Investigador da UAc participa na plantação de espécie endémica com importância para a monitorização das alterações climáticas 

O investigador Guilherme Roxo, do CIBIO-Açores – Centro de Investigação em Biodiversidade e Recursos Genéticos – Açores, integra uma ação de plantação do agrião-dos-Açores (Cardamine caldeirarum) no Parque Terra Nostra, nas Furnas, em São Miguel.

Endémica dos Açores, esta espécie desempenha um papel relevante na monitorização dos impactos das alterações climáticas, devido à sua elevada sensibilidade às variações de humidade e temperatura. Desenvolvendo-se apenas em habitats muito específicos, constitui um importante indicador do estado de conservação destes ecossistemas.

Segundo Guilherme Roxo, cujos principais interesses de investigação incidem sobre a taxonomia, ecologia, evolução e conservação das plantas endémicas da Macaronésia, “é uma espécie sentinela, ou seja, vai dar-nos a indicação de que algo de errado está a acontecer na natureza. Desenvolve-se em locais muito específicos, muito húmidos, relativamente frescos e com passagem constante de água.”

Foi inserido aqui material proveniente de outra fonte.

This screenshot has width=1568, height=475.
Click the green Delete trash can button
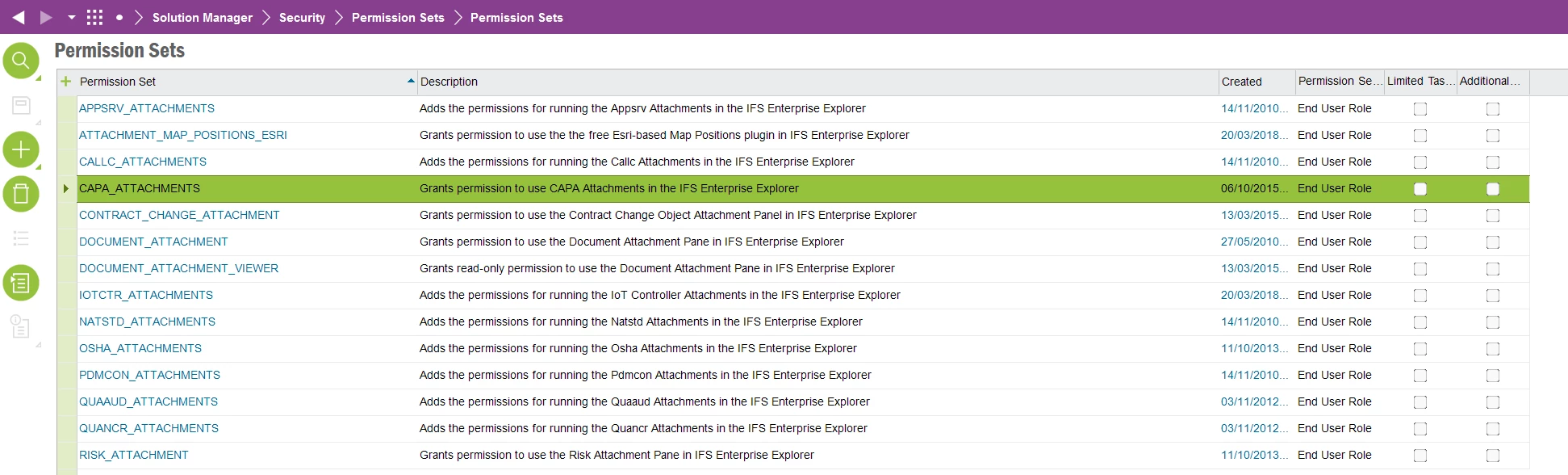[x=21, y=194]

As sementes desta espécie foram recolhidas em São Miguel e enviadas para o Jardim Botânico do Faial, onde decorreu o processo de germinação. Após o seu regresso à ilha de São Miguel para plantação, foi possível observar os efeitos das alterações climáticas sobre a espécie. “O clima neste momento está muito quente e as plantas também não estavam no local mais favorável”, refere o investigador, sublinhando a importância da preservação dos habitats naturais desta espécie.

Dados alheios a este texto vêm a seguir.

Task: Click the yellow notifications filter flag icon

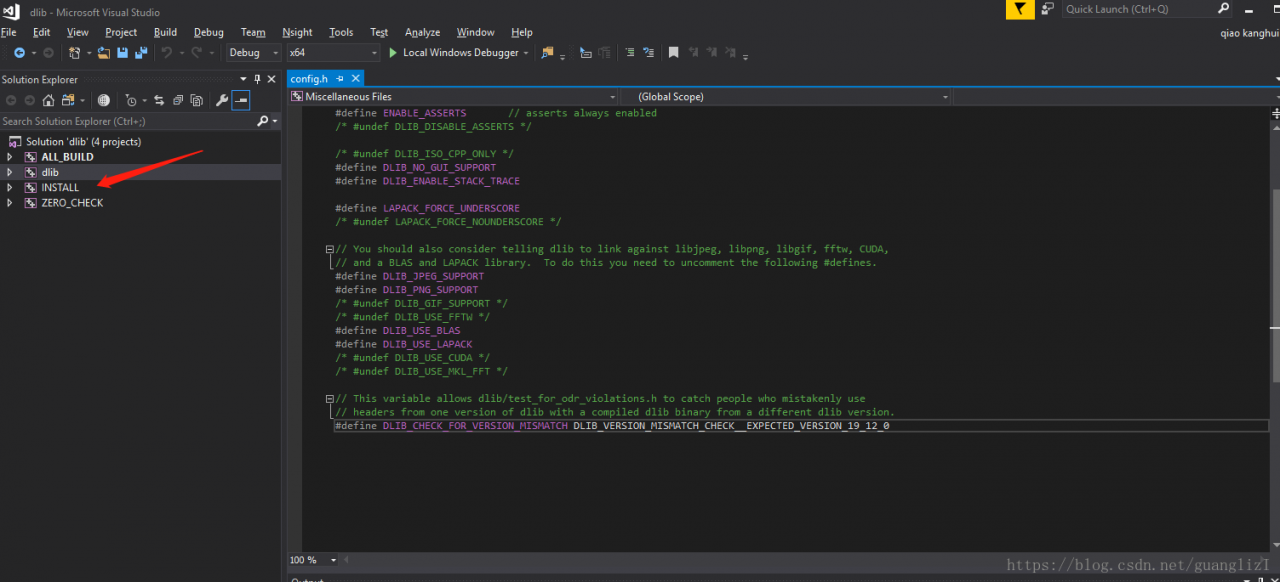Action: 1019,9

Guilherme Roxo destaca ainda que estes habitats altamente especializados desempenham um papel essencial na retenção e regulação da água. A sua degradação ou substituição por espécies menos adaptadas pode comprometer esse equilíbrio natural, com consequências que vão além da conservação da biodiversidade.

“É muito importante preservar os habitats desta espécie, que são altamente especializados em reter água. Se os substituirmos através da introdução de espécies que não têm a mesma capacidade para reter e libertar a água lentamente, estaremos a perder um mecanismo natural de proteção, não só das espécies, mas também os próprios bens das pessoas, sendo mais comum as derrocadas e as cheias”, alerta.

A plantação do Cardamine caldeirarum representa, assim, mais um contributo para a conservação da flora endémica dos Açores e para o reforço do conhecimento científico sobre a resposta dos ecossistemas insulares às alterações climáticas.